Core i9/Ryzen 9クラスの高TDP CPUには360mm一択。120mm AIOの3倍の放熱面積で、TDP 250W以上のCPUでも余裕のある冷却を実現します。

120mm AIOで後悔した3パターン

  • 「水冷だから冷える」と思って買ったら虎徹以下の冷却性能だった→8,000円のムダ
  • ポンプ音がずっと聞こえて空冷より騒がしい→「水冷=静か」は幻想だった
  • 2年でポンプが故障→空冷なら壊れる部品がほとんどないのに…
120mm AIOでも十分なCPUはありますか?

TDP 35W以下の省電力CPUや、ロープロファイル空冷が使えないスリムケースでの選択肢としてはあり得ます。ただしその場合も、可能なら240mm AIOが搭載できるケースへの変更を推奨します。

ITXケースで240mm AIOは入りますか?

多くのMini-ITXケース(NR200P、A4-H2O、Meshlicious等)は240mm AIOに対応しています。購入前にケースの対応ラジエーターサイズを必ず確認しましょう。

空冷と240mm AIOどっちが良いですか?

TDP 125W以下なら空冷で十分。125〜200Wの範囲で迷うなら240mm AIO。200W以上は360mm AIO一択です。空冷は液漏れリスクがゼロ・メンテフリーという明確なメリットがあります。

まとめ:120mmを買うくらいなら空冷か240mmを選べ

  • 120mm AIOの放熱面積は240mmの半分。

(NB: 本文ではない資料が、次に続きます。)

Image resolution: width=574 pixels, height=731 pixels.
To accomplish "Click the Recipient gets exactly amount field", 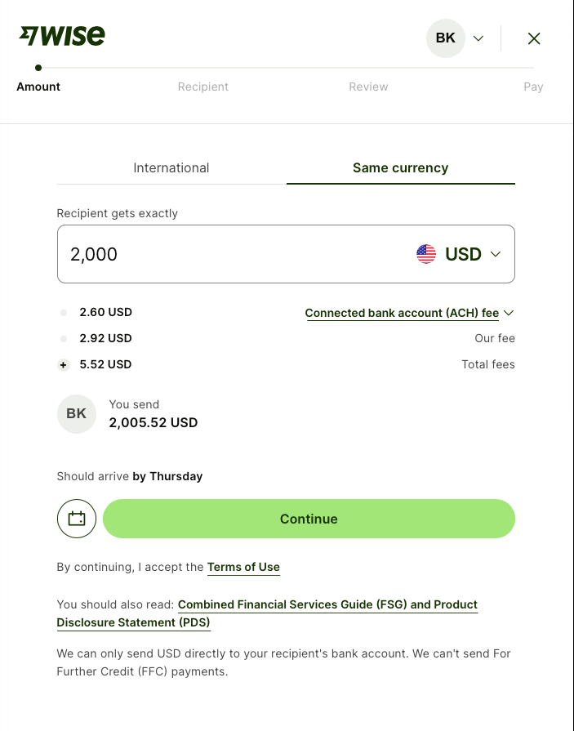I will (229, 254).
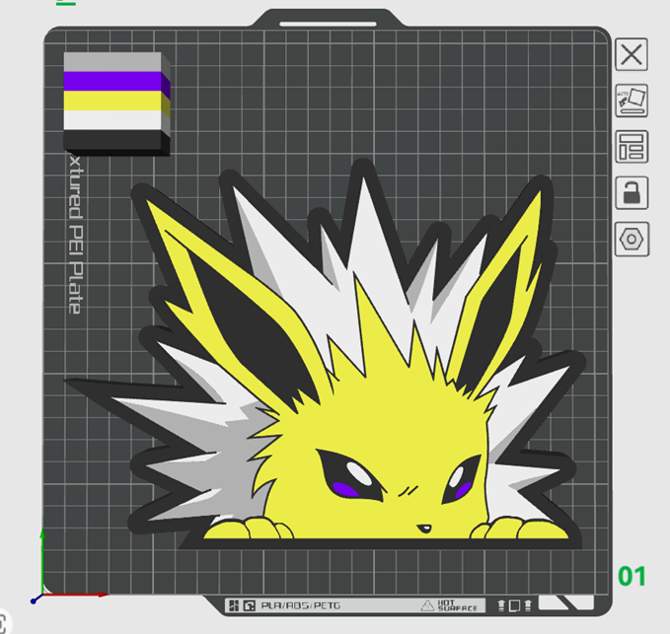670x634 pixels.
Task: Click the yellow stripe on prime tower
Action: tap(112, 103)
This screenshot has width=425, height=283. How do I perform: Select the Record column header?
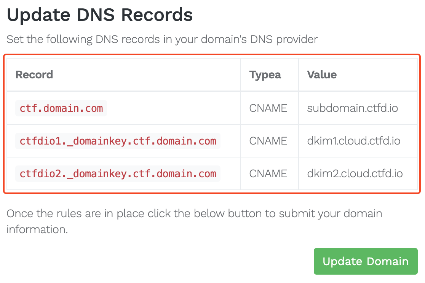coord(34,75)
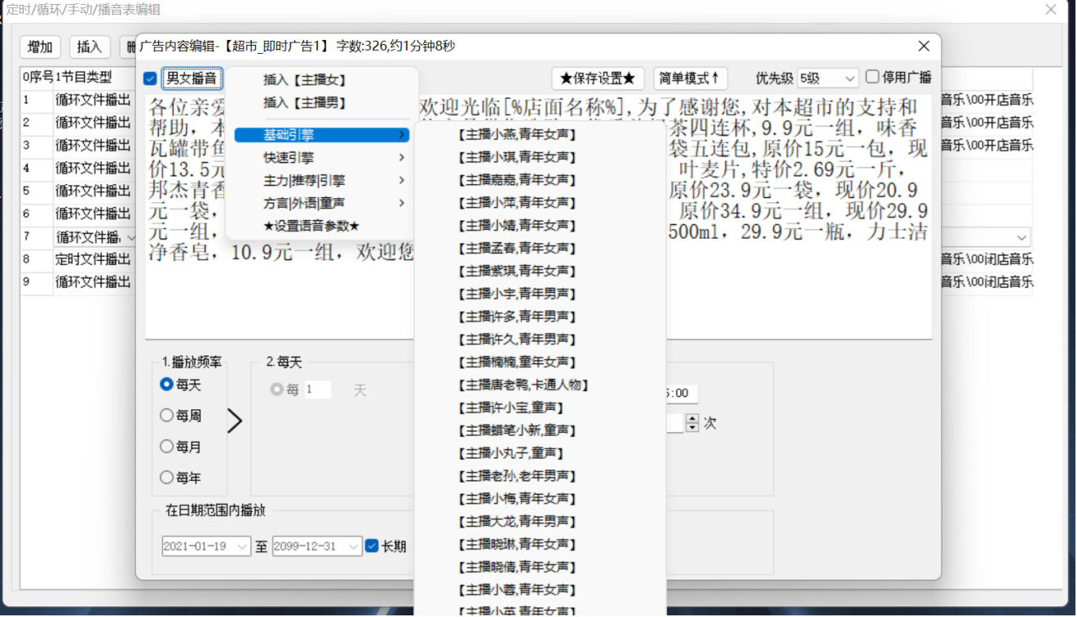
Task: Toggle the 男女播音 checkbox
Action: (x=150, y=79)
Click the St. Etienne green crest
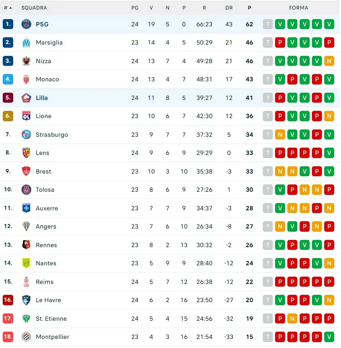Screen dimensions: 341x348 click(x=26, y=318)
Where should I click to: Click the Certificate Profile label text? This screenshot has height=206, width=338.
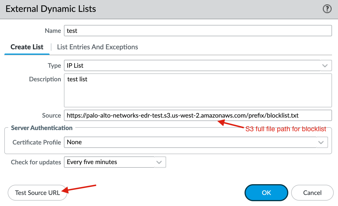pyautogui.click(x=37, y=142)
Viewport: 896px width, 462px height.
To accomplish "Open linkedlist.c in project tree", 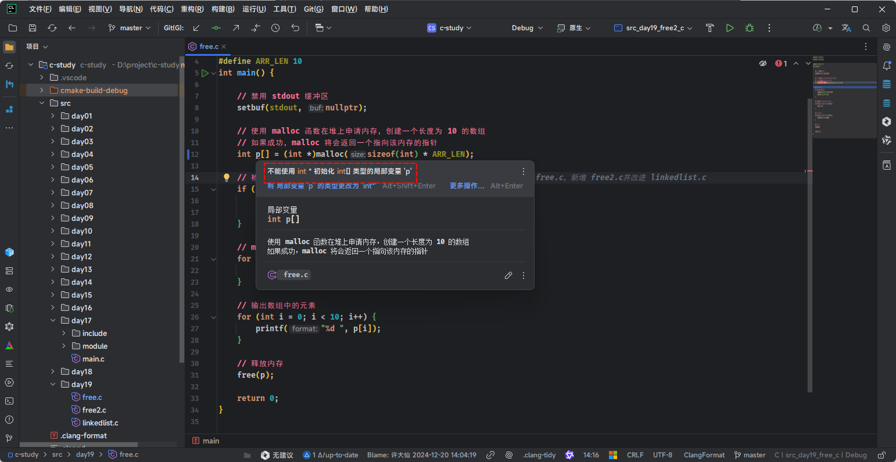I will click(100, 423).
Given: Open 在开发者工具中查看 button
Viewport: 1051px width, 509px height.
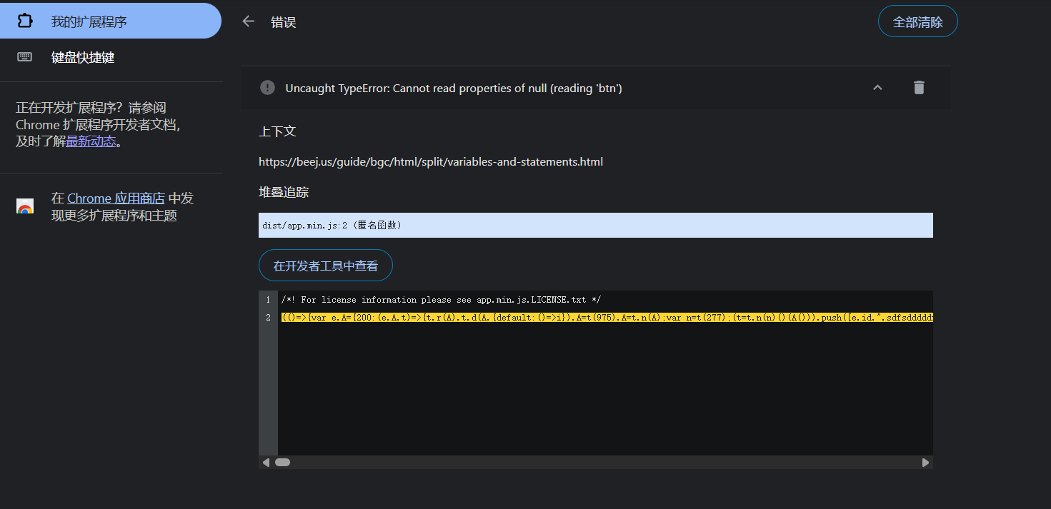Looking at the screenshot, I should [x=326, y=266].
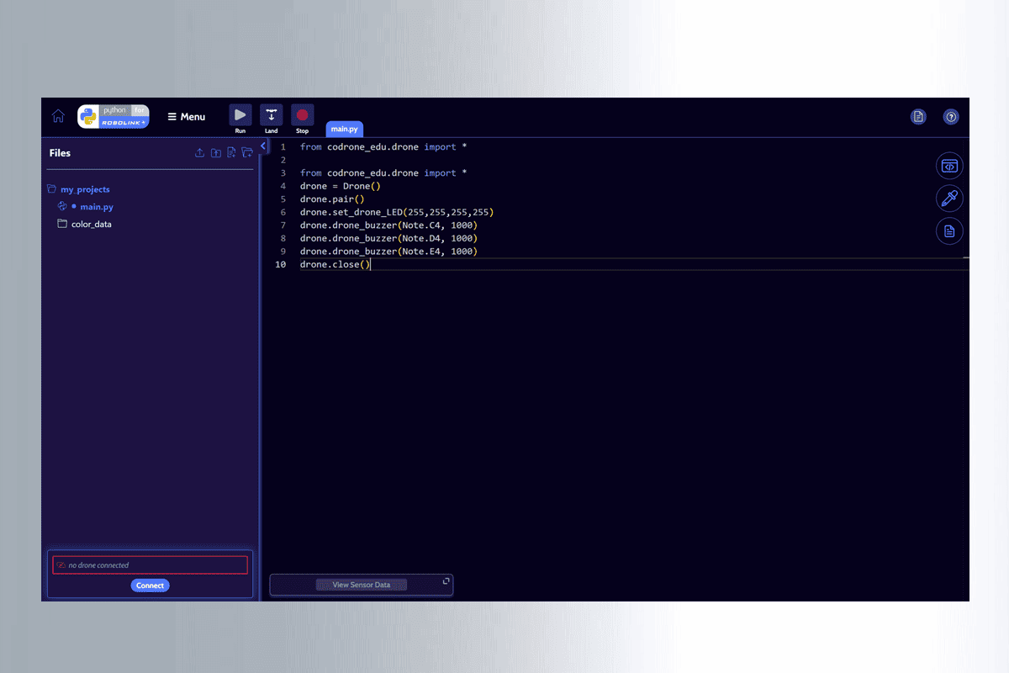Click the Connect button
The height and width of the screenshot is (673, 1009).
(150, 586)
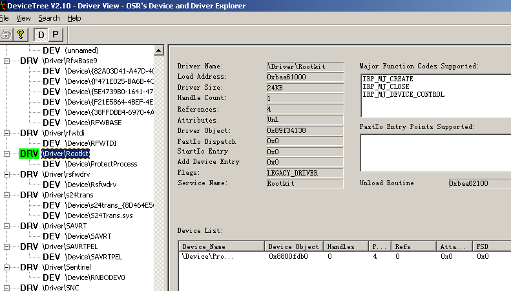The width and height of the screenshot is (511, 291).
Task: Open the Help menu
Action: (74, 18)
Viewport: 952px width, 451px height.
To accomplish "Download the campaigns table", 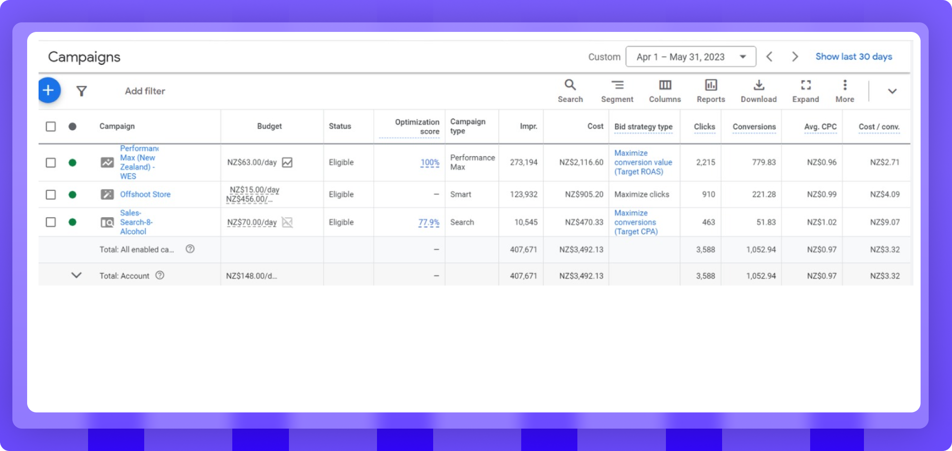I will tap(759, 90).
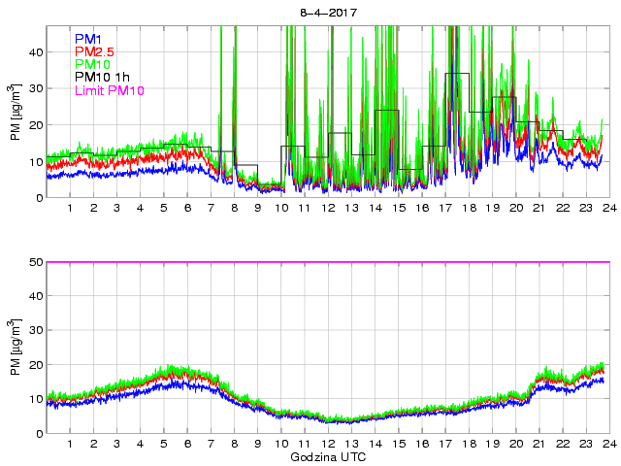Image resolution: width=621 pixels, height=466 pixels.
Task: Click hour 21 on the upper chart x-axis
Action: (x=539, y=209)
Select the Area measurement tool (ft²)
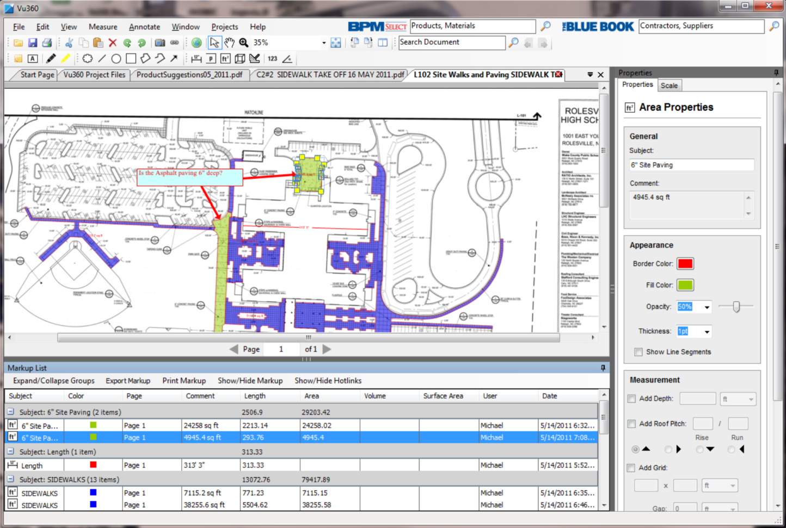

3,500円の空冷と同等レベル
  • ポンプ音があるため空冷より騒がしくなる場合がある
  • 液漏れリスクを背負うなら、それに見合う冷却性能=240mm以上が必要
  • 予算1万円→NZXT Kraken Core 240(240mm)が最適解

「簡易水冷」という名前に惹かれて120mmを選ぶと、空冷以下の冷却性能に液漏れリスクまで付いてきます。簡易水冷の真価が発揮されるのは240mm以上。120mmを検討しているなら、同じ予算で優秀な空冷を買うか、予算を伸ばして240mmにするのが正解です。